INFORMATION PROVIDED:
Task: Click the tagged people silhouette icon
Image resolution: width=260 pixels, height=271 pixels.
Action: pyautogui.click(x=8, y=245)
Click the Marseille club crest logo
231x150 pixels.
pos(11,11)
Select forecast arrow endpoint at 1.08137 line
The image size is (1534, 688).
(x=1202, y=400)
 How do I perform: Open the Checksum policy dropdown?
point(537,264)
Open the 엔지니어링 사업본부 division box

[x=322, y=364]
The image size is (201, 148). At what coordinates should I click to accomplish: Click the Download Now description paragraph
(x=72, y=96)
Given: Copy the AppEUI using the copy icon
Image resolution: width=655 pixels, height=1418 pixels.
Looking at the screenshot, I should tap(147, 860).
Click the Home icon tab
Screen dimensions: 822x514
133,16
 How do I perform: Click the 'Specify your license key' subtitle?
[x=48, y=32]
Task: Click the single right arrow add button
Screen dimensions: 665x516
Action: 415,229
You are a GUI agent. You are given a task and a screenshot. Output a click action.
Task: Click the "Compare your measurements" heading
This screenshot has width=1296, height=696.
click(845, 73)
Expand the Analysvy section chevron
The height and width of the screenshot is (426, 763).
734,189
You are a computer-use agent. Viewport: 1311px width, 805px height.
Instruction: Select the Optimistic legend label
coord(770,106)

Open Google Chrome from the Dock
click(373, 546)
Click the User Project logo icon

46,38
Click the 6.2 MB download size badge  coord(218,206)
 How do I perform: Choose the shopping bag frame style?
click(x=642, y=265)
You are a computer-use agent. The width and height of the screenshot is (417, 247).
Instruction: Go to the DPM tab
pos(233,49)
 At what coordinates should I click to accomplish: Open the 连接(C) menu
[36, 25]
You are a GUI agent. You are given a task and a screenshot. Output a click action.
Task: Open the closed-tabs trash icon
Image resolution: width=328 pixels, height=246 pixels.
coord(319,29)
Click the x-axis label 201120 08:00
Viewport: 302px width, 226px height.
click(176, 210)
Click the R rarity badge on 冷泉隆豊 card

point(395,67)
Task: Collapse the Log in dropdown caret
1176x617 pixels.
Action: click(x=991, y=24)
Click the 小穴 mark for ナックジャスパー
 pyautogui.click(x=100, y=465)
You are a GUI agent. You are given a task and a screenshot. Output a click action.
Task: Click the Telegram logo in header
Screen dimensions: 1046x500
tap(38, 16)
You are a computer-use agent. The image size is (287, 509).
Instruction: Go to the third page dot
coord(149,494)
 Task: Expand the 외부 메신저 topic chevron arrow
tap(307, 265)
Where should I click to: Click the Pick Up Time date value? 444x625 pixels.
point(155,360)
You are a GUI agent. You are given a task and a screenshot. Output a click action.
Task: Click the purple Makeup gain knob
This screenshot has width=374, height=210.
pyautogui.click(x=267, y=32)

WHAT YOU HAVE TO DO:
Pull every line holding "computer" out of the records.

ANSWER FOR THE TASK:
You are a computer-use agent. Viewport: 1311px width, 805px height.
You are a computer-use agent. The width and height of the screenshot is (417, 247).
You are a computer-use agent. The image size is (287, 509).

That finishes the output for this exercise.